**What is expected:** The expected answer is every line from the material below that has the word "agent".

**Provided records:**

────────────────

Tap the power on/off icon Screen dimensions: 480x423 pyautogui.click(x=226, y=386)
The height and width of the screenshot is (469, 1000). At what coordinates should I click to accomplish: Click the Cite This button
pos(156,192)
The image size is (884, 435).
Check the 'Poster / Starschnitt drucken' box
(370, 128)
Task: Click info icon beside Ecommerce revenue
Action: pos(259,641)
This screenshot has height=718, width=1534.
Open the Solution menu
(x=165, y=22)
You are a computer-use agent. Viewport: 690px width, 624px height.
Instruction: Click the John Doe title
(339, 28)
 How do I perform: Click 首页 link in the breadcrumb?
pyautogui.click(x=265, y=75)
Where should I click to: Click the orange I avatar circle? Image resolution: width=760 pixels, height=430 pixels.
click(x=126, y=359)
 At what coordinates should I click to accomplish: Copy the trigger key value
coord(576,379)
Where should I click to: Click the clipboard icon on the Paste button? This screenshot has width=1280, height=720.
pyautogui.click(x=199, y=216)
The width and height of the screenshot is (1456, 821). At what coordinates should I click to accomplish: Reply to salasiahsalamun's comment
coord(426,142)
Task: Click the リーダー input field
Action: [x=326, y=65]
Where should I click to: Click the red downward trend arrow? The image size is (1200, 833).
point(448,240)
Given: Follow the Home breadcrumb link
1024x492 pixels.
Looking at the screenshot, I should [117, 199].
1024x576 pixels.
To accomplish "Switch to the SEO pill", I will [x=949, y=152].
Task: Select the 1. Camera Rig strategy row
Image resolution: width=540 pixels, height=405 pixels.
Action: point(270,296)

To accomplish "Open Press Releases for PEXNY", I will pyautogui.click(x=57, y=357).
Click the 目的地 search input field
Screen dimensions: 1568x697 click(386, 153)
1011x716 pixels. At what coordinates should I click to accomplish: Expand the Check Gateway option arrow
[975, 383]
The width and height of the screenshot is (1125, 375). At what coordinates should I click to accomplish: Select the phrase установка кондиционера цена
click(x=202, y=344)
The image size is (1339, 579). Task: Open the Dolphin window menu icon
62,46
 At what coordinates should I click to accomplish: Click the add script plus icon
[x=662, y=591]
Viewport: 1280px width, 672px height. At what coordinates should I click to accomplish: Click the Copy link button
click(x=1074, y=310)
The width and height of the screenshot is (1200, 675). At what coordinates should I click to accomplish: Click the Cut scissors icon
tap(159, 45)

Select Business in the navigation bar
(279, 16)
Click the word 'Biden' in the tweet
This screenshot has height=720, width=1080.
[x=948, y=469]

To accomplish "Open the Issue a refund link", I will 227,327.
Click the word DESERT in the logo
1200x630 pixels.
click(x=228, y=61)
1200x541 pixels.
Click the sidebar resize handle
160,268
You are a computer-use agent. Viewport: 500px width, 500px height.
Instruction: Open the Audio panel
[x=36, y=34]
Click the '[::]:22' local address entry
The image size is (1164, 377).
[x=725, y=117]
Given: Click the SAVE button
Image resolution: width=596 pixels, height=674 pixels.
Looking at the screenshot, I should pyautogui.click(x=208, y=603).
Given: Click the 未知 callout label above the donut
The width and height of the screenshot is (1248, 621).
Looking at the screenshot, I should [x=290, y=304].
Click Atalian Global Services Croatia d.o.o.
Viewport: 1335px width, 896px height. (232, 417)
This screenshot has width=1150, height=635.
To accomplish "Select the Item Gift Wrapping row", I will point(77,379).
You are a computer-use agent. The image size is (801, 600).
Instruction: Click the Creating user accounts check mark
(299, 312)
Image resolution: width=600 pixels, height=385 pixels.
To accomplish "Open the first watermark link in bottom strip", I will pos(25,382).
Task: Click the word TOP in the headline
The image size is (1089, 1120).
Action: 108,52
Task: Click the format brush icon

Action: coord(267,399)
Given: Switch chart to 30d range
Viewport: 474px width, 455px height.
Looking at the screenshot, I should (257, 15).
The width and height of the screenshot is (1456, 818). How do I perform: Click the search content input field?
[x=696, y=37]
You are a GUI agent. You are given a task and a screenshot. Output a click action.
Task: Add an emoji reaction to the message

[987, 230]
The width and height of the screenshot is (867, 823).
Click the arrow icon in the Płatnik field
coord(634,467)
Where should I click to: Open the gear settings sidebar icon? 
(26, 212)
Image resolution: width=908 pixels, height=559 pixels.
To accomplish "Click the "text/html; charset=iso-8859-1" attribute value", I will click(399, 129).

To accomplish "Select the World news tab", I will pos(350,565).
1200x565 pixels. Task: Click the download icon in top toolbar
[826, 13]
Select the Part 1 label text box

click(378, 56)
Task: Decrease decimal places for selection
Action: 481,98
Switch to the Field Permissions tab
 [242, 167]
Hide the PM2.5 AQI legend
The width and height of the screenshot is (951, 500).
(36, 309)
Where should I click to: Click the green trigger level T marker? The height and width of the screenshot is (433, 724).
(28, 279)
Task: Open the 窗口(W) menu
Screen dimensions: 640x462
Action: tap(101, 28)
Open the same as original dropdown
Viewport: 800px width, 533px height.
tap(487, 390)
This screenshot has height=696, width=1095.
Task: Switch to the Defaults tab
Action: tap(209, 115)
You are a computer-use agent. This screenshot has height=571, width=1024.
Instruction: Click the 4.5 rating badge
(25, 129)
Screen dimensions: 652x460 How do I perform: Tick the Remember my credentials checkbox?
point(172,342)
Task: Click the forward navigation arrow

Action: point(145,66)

────────────────

**Response:**
You are a computer-use agent. Viewport: 690px width, 624px height.
You are a computer-use agent. Viewport: 500px width, 500px height.
You are a computer-use agent. The image size is (801, 600).
You are a GUI agent. You are given a task and a screenshot. Output a click action.
You are a computer-use agent. This screenshot has height=571, width=1024.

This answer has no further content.